Task goal: Update the listing below by changing "Screenshot" to "Image" and keep everything else as it is. Leave the pictures out of your answer.

════════

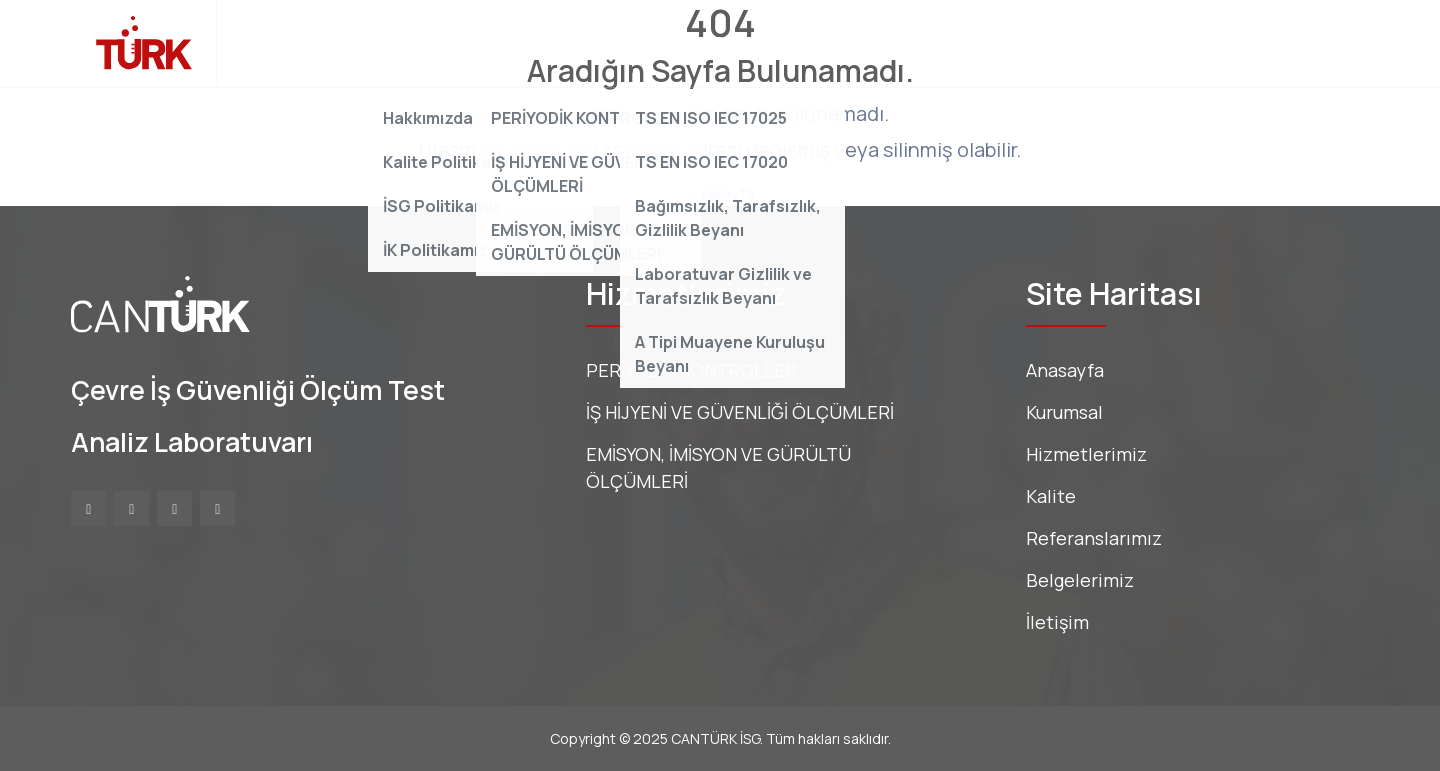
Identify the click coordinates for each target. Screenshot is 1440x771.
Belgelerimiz (927, 43)
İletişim (1038, 43)
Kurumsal (422, 43)
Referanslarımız (779, 43)
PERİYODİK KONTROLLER (691, 370)
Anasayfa (312, 43)
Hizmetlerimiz (548, 43)
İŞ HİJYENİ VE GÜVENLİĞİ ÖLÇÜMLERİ (740, 412)
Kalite (659, 43)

════════

Answer below:
Identify the click coordinates for each target. Image is 1440x771.
Belgelerimiz (927, 43)
İletişim (1038, 43)
Kurumsal (422, 43)
Referanslarımız (779, 43)
PERİYODİK KONTROLLER (691, 370)
Anasayfa (312, 43)
Hizmetlerimiz (548, 43)
İŞ HİJYENİ VE GÜVENLİĞİ ÖLÇÜMLERİ (740, 412)
Kalite (659, 43)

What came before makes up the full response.